Following the launch of Aeolus on August 22, this extraordinary satellite’s instrument has been turned on and is now emitting pulses of ultraviolet light from its laser, which is fundamental to measuring Earth’s wind. And, this remarkable mission has also already returned a tantalizing glimpse of the data it will provide.
Lofted into space on a Vega rocket from Europe’s Spaceport in French Guiana just two weeks ago, ESA’s Earth Explorer Aeolus satellite has been designed to measure winds around the globe.
Aeolus will play a key role in our quest to better understand the workings of the atmosphere and, importantly, this novel mission will also improve weather forecasting.
Aeolus carries a revolutionary instrument, which comprises a powerful laser, a large telescope and a very sensitive receiver. It works by emitting short, powerful pulses – 50 pulses per second – of ultraviolet light from a laser down into the atmosphere.
The instrument then measures the backscattered signals from air molecules, dust particles and water droplets to provide vertical profiles that show the speed of the world’s winds in the lowermost 30 km of the atmosphere.
The mission is now being commissioned for service – a phase that lasts about three months. One of the first things on the ‘to do’ list was arguably the one of the most important: turn on the instrument and check that the laser works.
ESA’s Director of Earth Observation Programs, Josef Aschbacher, explains, “Aeolus is a world premiere. After the launch two weeks ago the whole community has been anxiously awaiting the switch-on of the ultra-violet laser, which is a real technological marvel.
“This has been successful. We have pioneered new technology for one of the largest data gaps in meteorology – global wind profiles in cloud-free atmosphere. I am grateful to all who have made this success possible.”
ESA’s Aeolus project manager, Anders Elfving, adds, “Aeolus has been one of the most challenging missions on ESA’s books. And, unsurprisingly, we have had to overcome a number of technical challenges.

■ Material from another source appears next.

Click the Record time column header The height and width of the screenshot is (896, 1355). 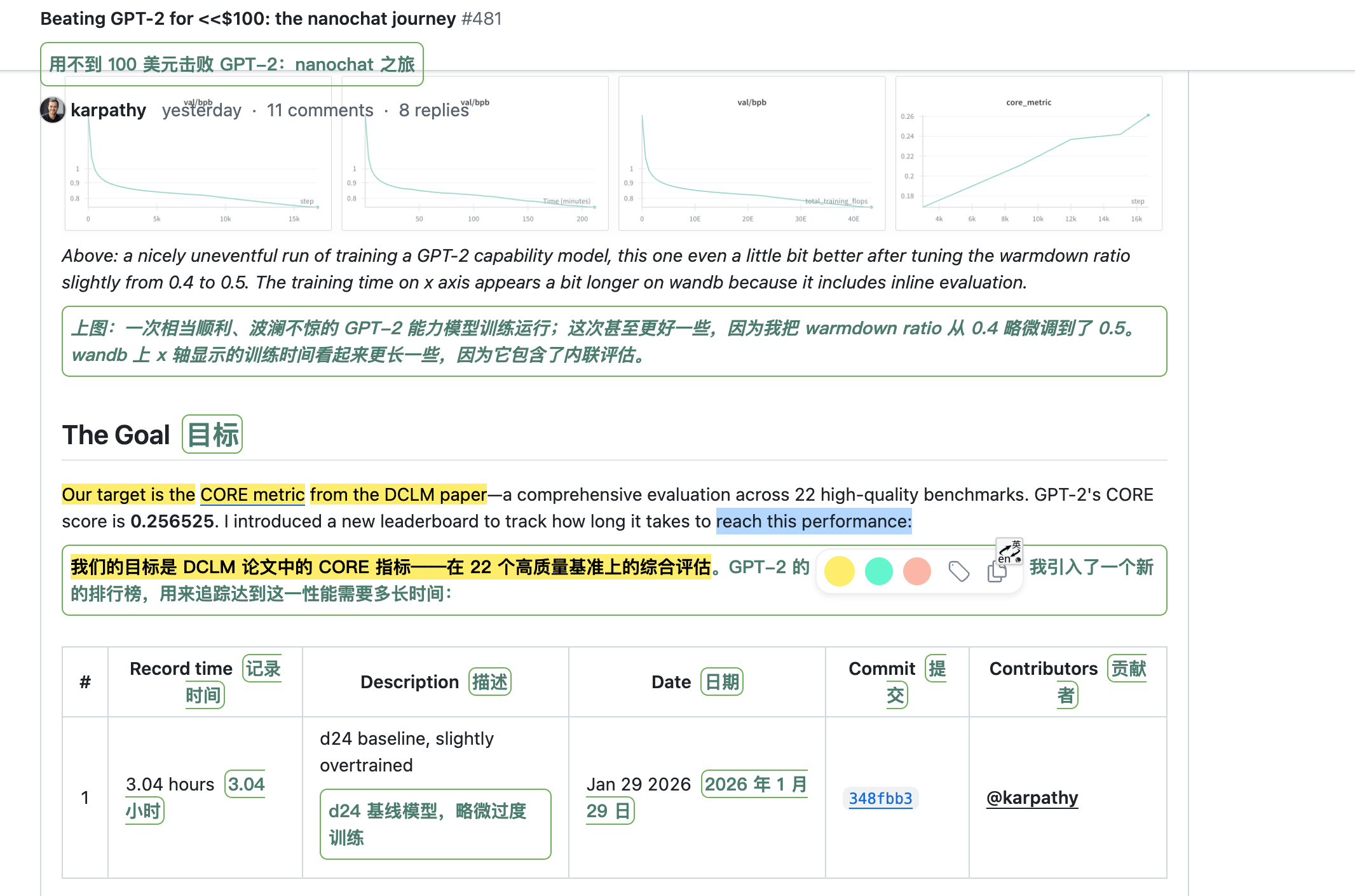tap(181, 669)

“After many years in development, we had absolute confidence that it would work in space, but it was still somewhat nerve-racking when we turned on the instrument a few days ago.
“But the years of work certainly appear to have paid off. After turning it on, we started slowly and steadily increasing the power.

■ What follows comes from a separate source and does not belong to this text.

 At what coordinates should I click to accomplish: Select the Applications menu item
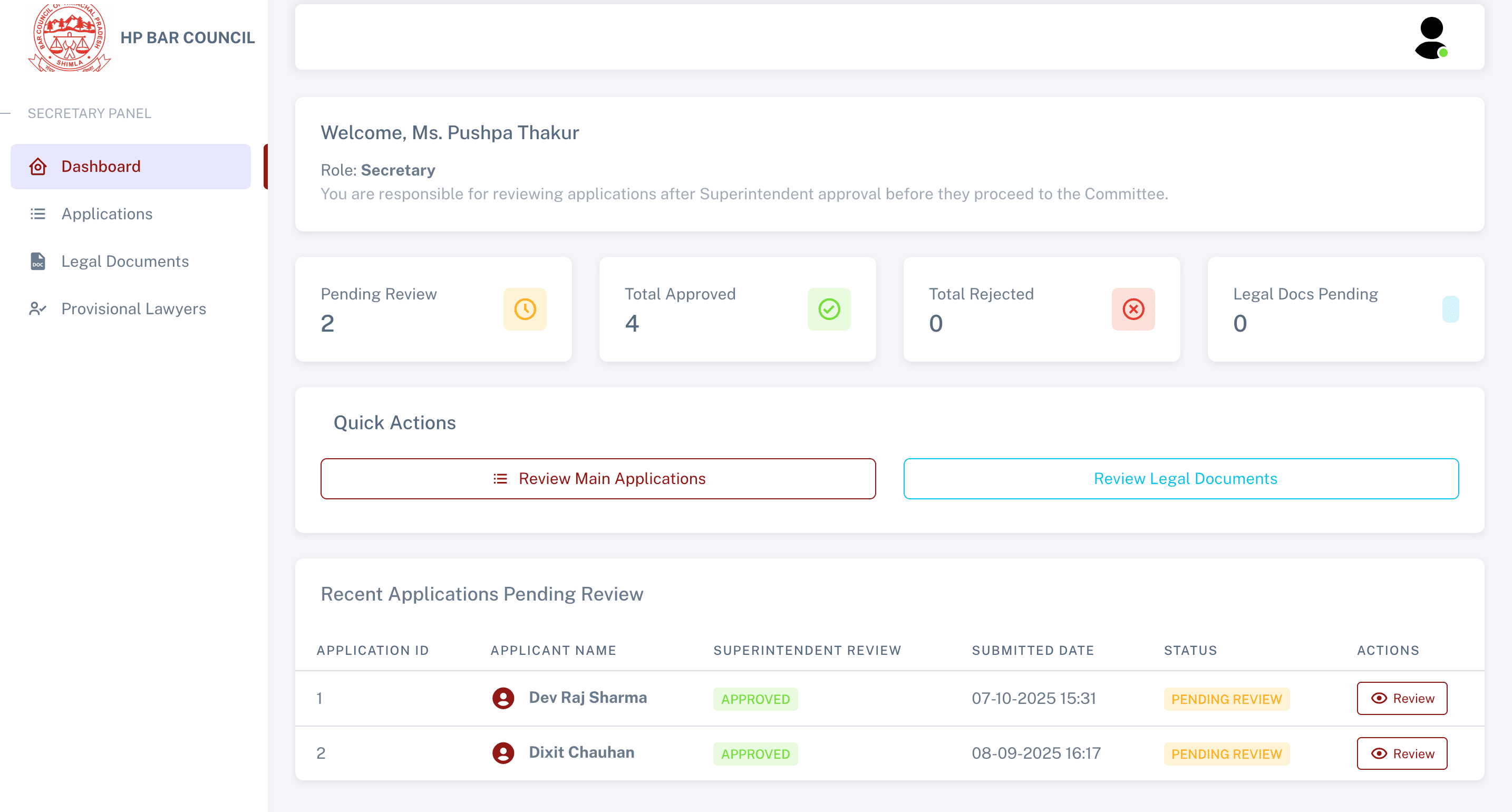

“It is now emitting at high power – and we couldn’t be happier.”
Richard Wimmer from Airbus Defence and Space notes, “It is a very exciting time to have Aeolus safely in orbit and doing what we and our industrial teams spent years building it to do.”
Aeolus has also already made some astonishing first measurements.
ESA’s Fabio Buscaglione, who heads the data processing for Aeolus, says, “We have already been able to process the first wind data, which are quite remarkable.”
Oliver Reitebuch from the German Aerospace Center, DLR, remarks, “We are extremely pleased to see that the first light from the atmosphere looks exactly as we had hoped – confirming that the mission is already well and truly on track.”
Michael Rennie from the European Centre for Medium-Range Weather Forecasts, adds, “At this very early stage in the mission – just three days after the instrument was switched on – Aeolus has already exceeded expectations by delivering data that show clear features of the wind.
“The instrument is not yet even fully calibrated, so these results are just incredible.”
With Aeolus instrument healthy and performing well, engineers will continue ticking off other items on the ‘commissioning to do list’ so that in a few months Aeolus will be ready to deliver essential information to improve our knowledge of atmospheric dynamics, further climate research and improve weather forecasts.